** start **
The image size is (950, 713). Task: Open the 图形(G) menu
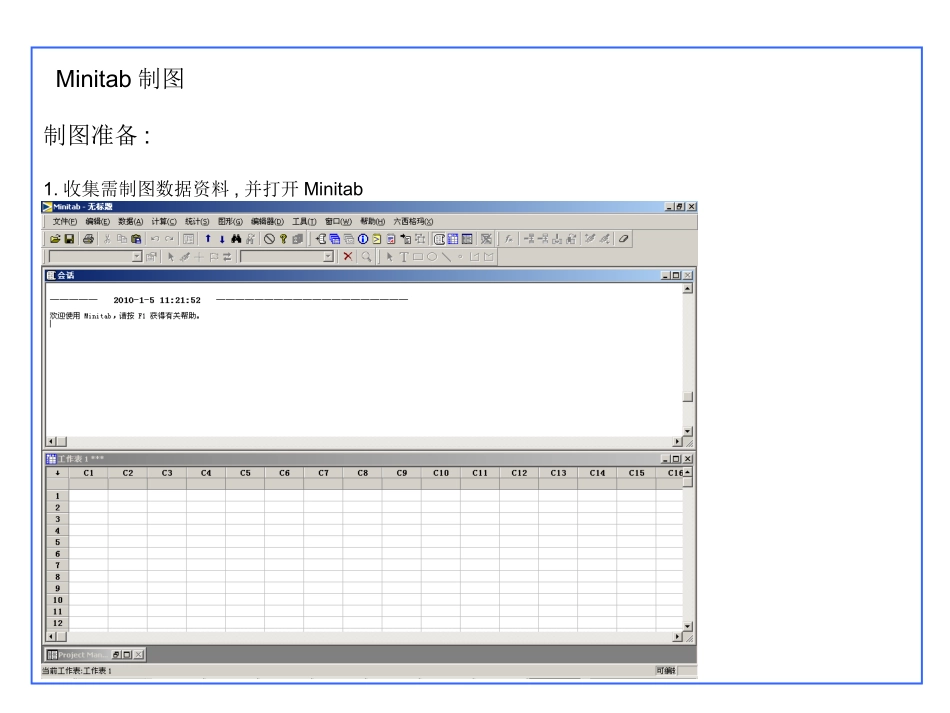click(x=230, y=222)

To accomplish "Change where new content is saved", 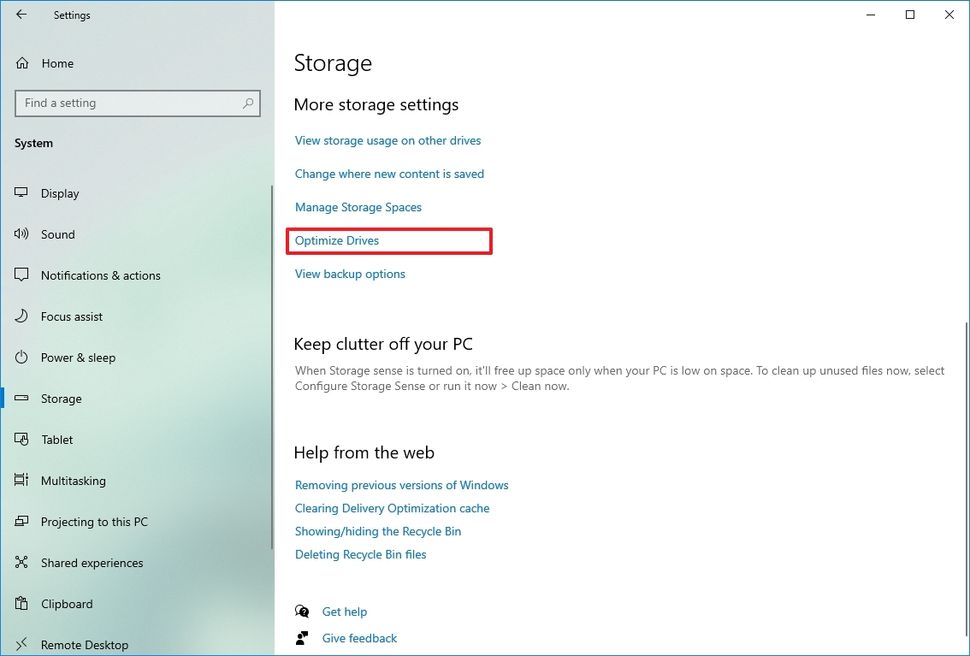I will [x=389, y=173].
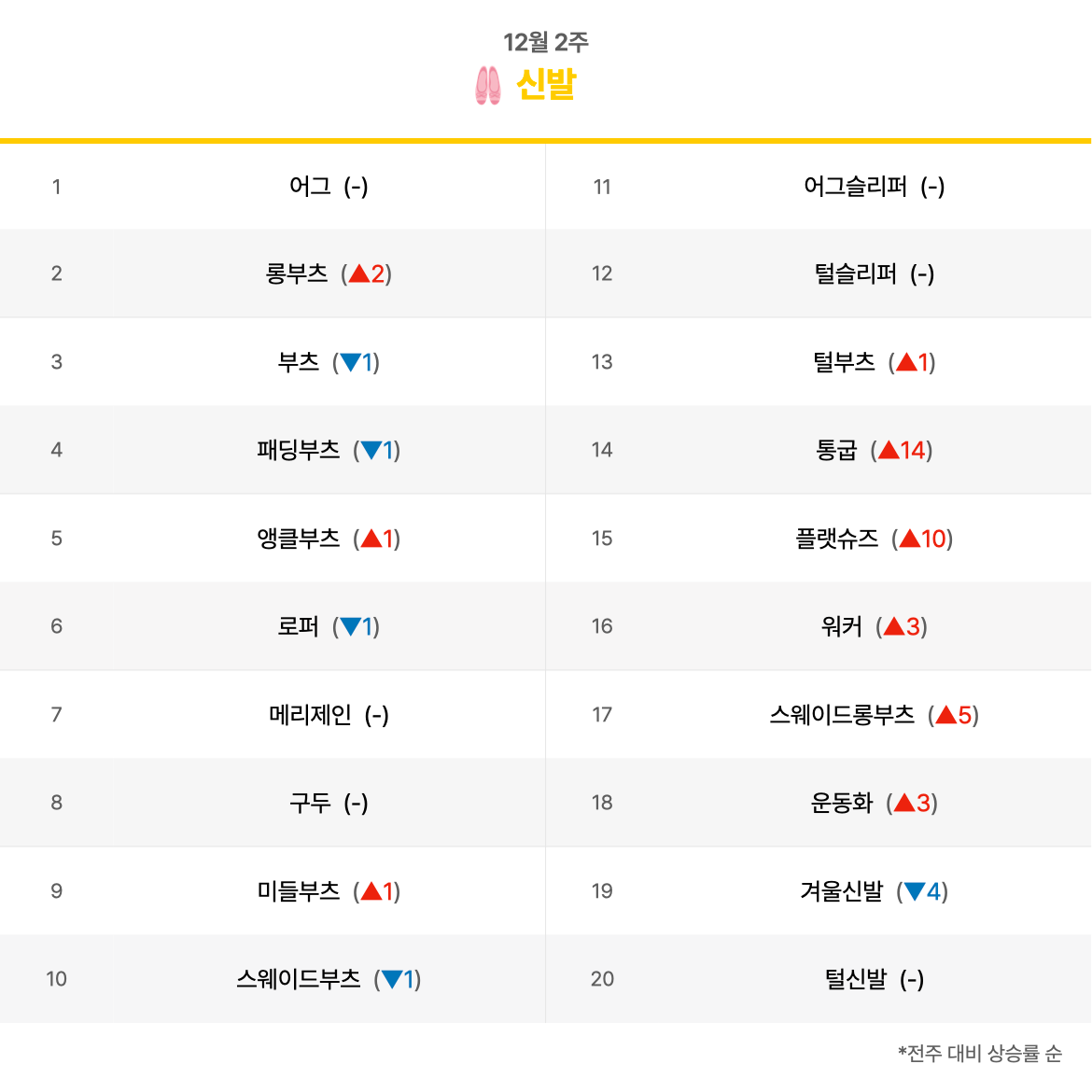Image resolution: width=1092 pixels, height=1092 pixels.
Task: Select the 털신발 keyword ranked twentieth
Action: coord(855,979)
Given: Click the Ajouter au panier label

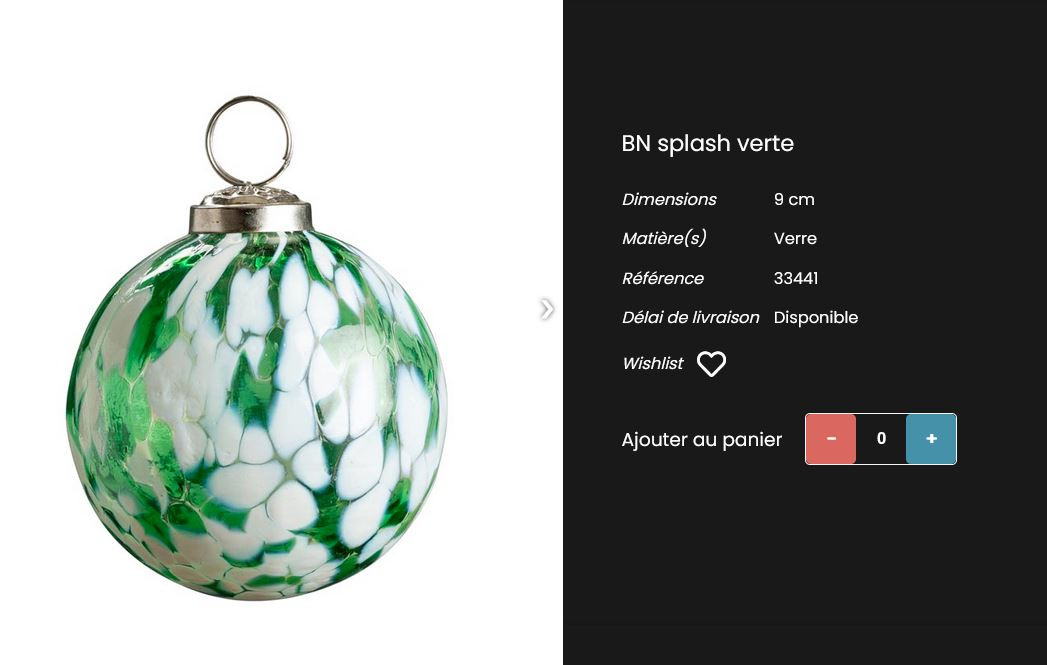Looking at the screenshot, I should (701, 440).
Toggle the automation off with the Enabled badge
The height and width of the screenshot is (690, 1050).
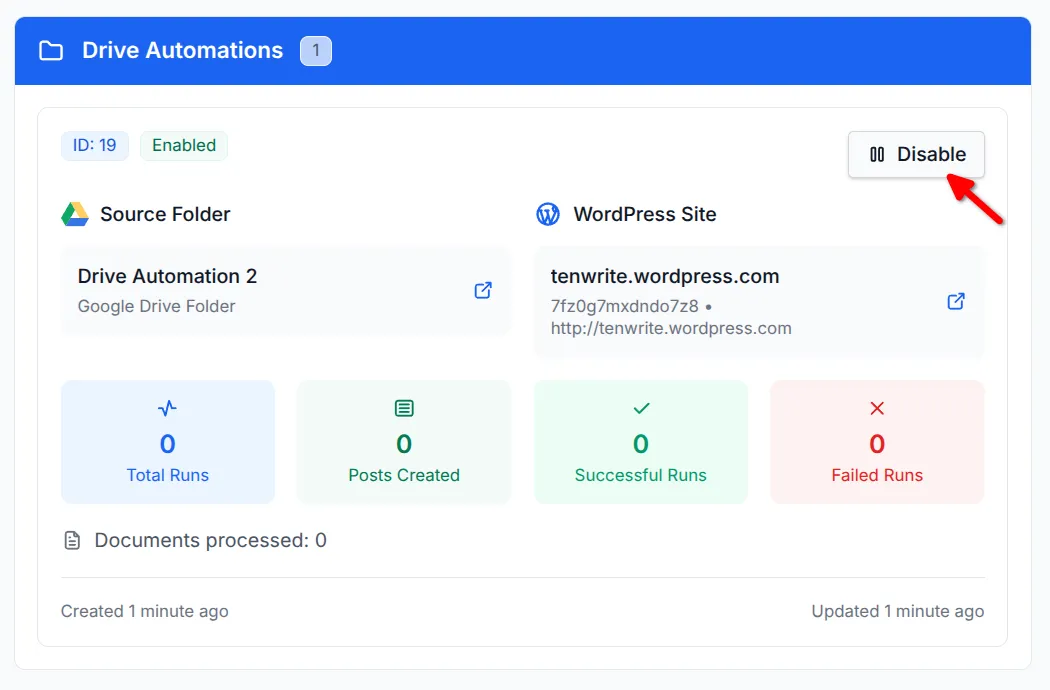pos(184,145)
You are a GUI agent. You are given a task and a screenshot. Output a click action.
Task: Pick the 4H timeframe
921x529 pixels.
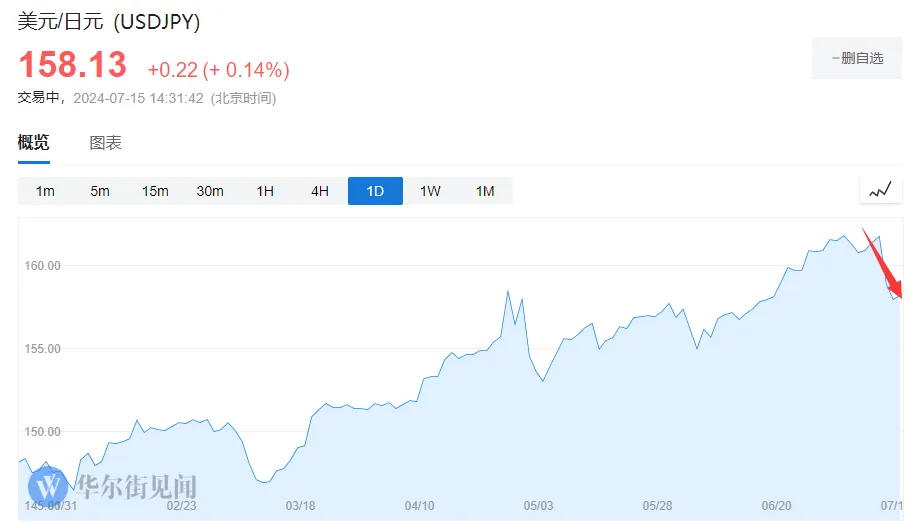click(x=320, y=191)
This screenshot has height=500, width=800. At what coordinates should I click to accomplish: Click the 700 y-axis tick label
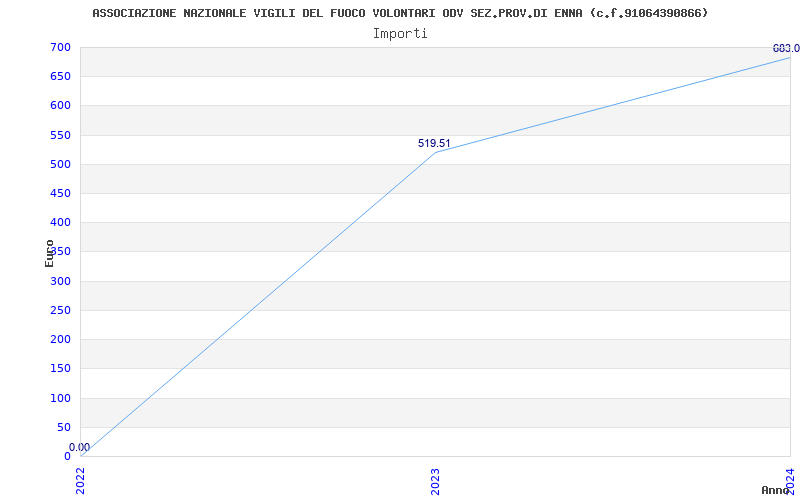point(60,47)
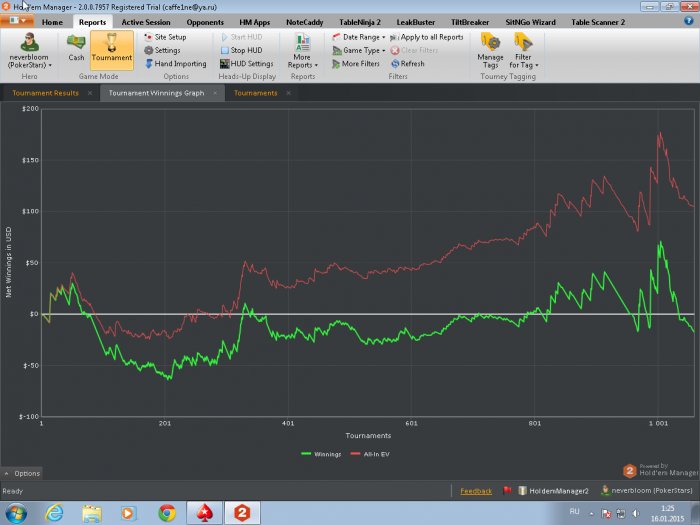The height and width of the screenshot is (525, 700).
Task: Toggle the Winnings series in legend
Action: [322, 453]
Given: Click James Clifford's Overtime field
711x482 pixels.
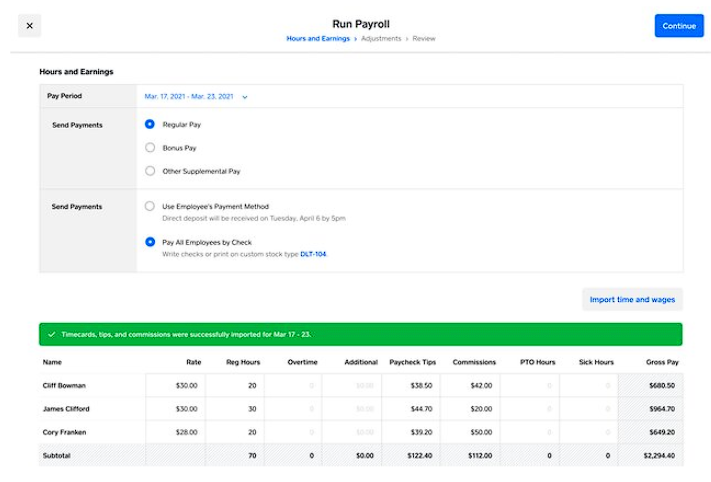Looking at the screenshot, I should pos(294,408).
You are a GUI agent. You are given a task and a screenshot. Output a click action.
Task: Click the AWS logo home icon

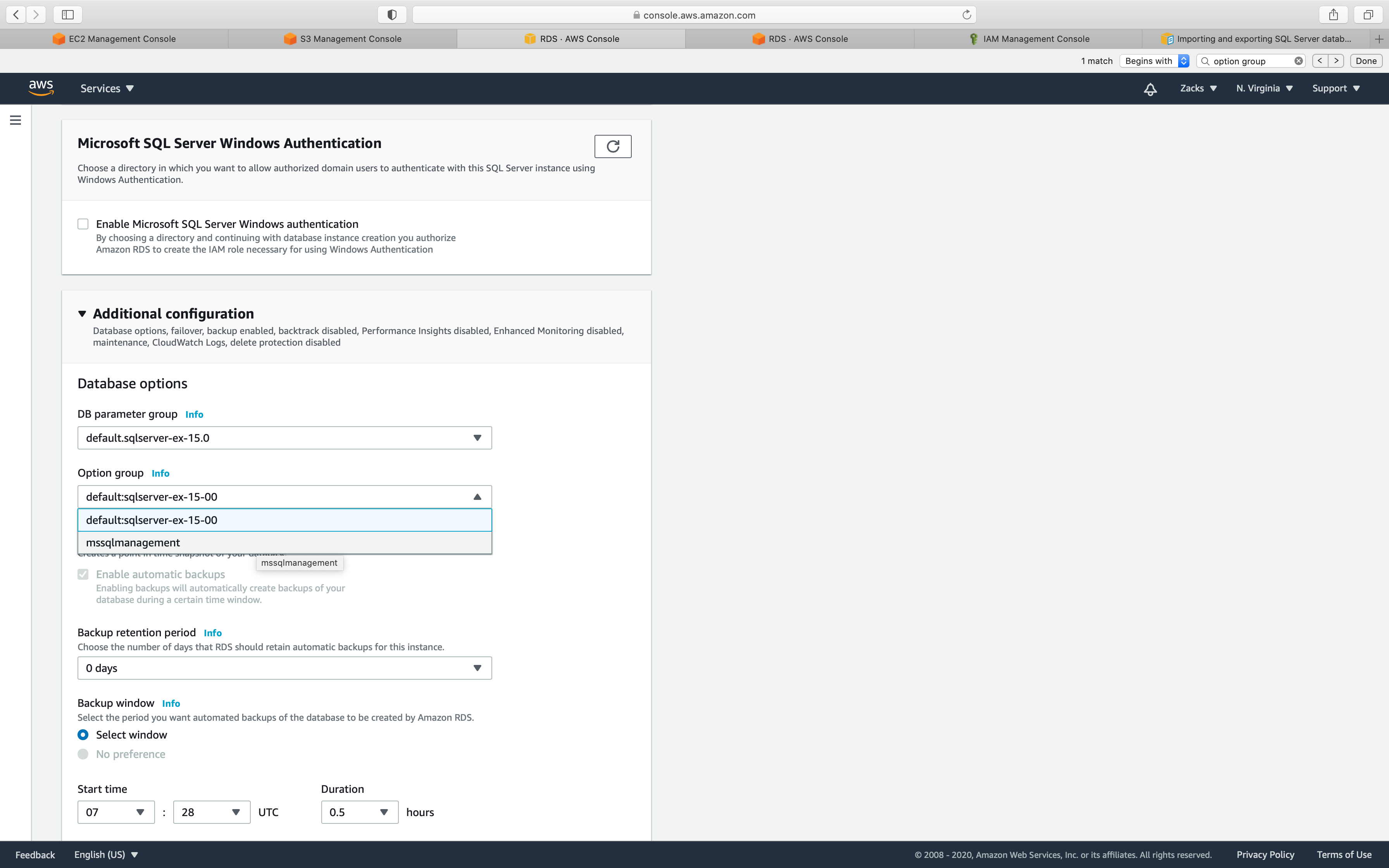[x=41, y=88]
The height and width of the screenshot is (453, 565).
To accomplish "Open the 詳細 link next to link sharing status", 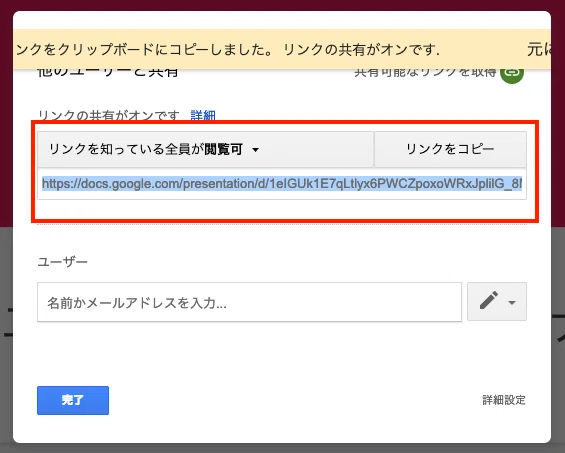I will pyautogui.click(x=203, y=116).
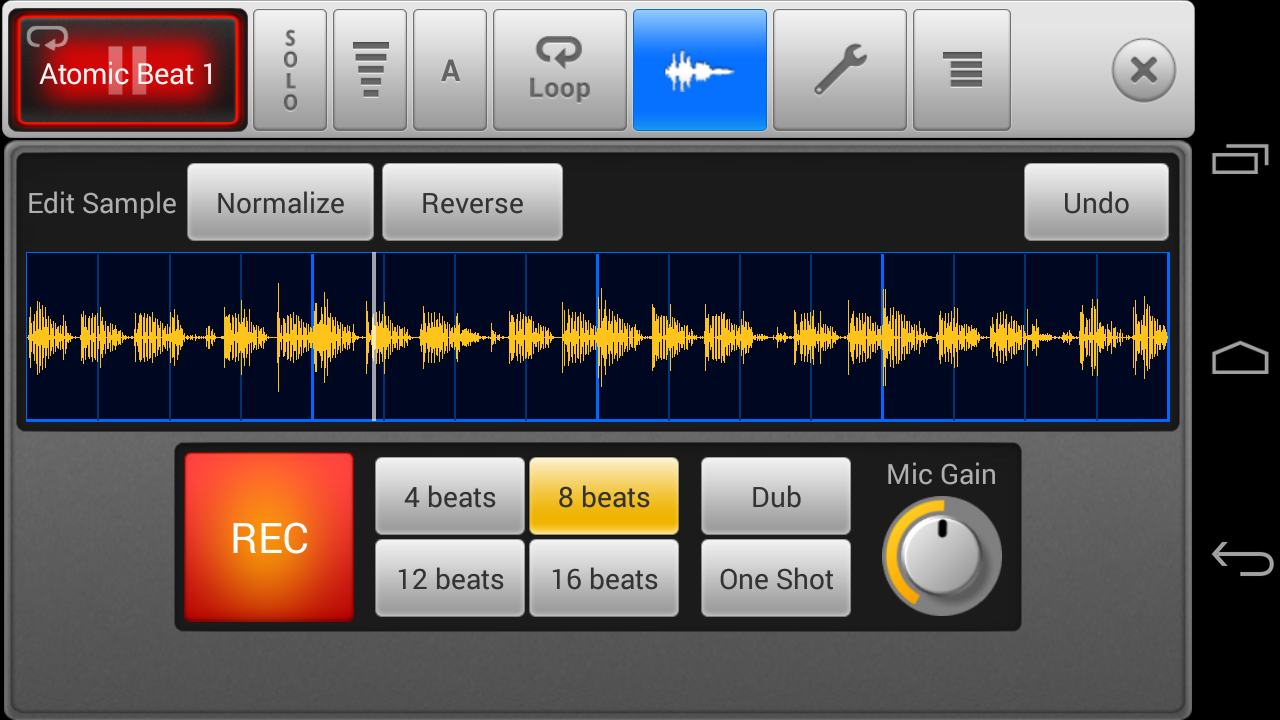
** end **
# [Work to do]
Can you present the records between the line containing "Given: Click the Ajouter au panier label" and the line containing "Looking at the screenshot, I should pos(294,408).", inclusive, as a numbered list without blank lines? Leave the pictures out.

# [Written response]
1. Given: Click the Ajouter au panier label
2. Looking at the screenshot, I should (701, 440).
3. Toggle the automation off with the Enabled badge
4. The height and width of the screenshot is (690, 1050).
5. pos(184,145)
6. You are a GUI agent. You are given a task and a screenshot. Output a click action.
7. Task: Pick the 4H timeframe
8. 921x529 pixels.
9. click(x=320, y=191)
10. This screenshot has height=500, width=800. At what coordinates should I click to accomplish: Click the 700 y-axis tick label
11. point(60,47)
12. The height and width of the screenshot is (525, 700).
13. Task: Toggle the Winnings series in legend
14. Action: [322, 453]
15. Given: Click James Clifford's Overtime field
16. 711x482 pixels.
17. Looking at the screenshot, I should pos(294,408).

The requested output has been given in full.